Le nouveau réseau social Parler n’est pas une solution à la censure numérique.

Parler est un nouveau réseau social, assez semblable à Twitter, mais qui entend battre son concurrent sur le terrain de la liberté d’expression. Les cofondateurs John Matze et Jared Thompson prétendent « [refuser] les censeurs et la censure ». Aux États-Unis, plusieurs conservateurs comme Ted Cruz, Rand Paul et Eric Trump (le fils du Président du même nom) ont ouvert un compte sur Parler. La polémiste britannique Katie Hopkins, récemment bannie de Twitter, espère y retrouver son million de followers perdus. Milo Yiannopoulos, l’enfant terrible de l’alt-right, l’activiste masculiniste G’day Gavin McInnes, le youtubeur sulfureux Carl Benjamin, le militant identitaire Tommy Robinson et d’autres personnalités bannies des réseaux sociaux mainstream cherchent à s’y faire une nouvelle jeunesse.

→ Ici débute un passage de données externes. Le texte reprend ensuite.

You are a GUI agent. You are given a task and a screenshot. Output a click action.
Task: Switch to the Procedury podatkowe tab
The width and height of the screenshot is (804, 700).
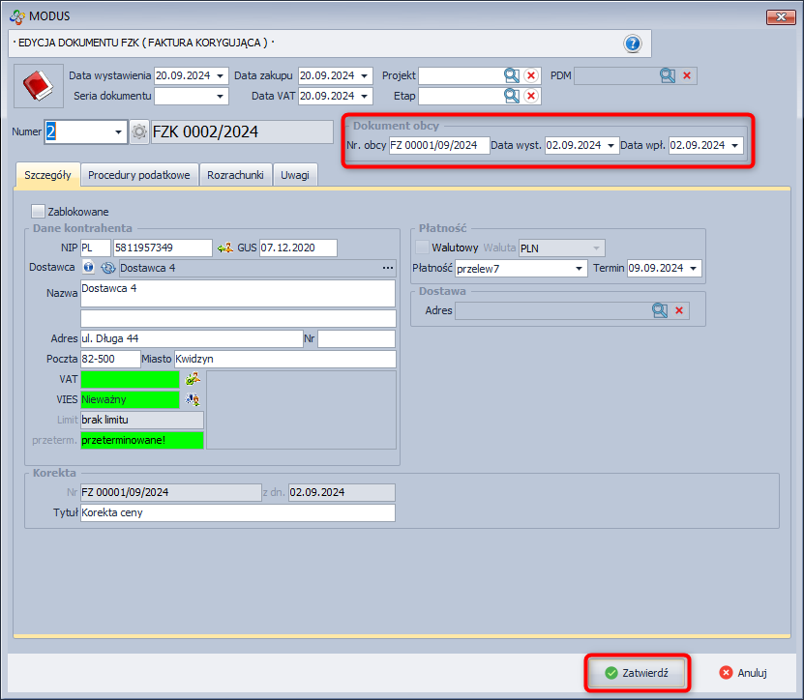139,175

Plus près de chez nous, le blogueur libéral français H16 a aussi ouvert un compte sur Parler. En Belgique, l’intellectuel libéral-conservateur Drieu Godefridi invite ses « amis » Facebook à le rejoindre sur le nouveau média. « Je ne préjuge pas de l’avenir, mais vu la console et les volumes déjà atteints — que j’estime au dixième de Twitter, au moins dans le champ conservateur (au sens américain) — je ne serais guère surpris que parler.com prospère, en partie aux dépens de Twitter, ce média néo-raciste d’extrême gauche. »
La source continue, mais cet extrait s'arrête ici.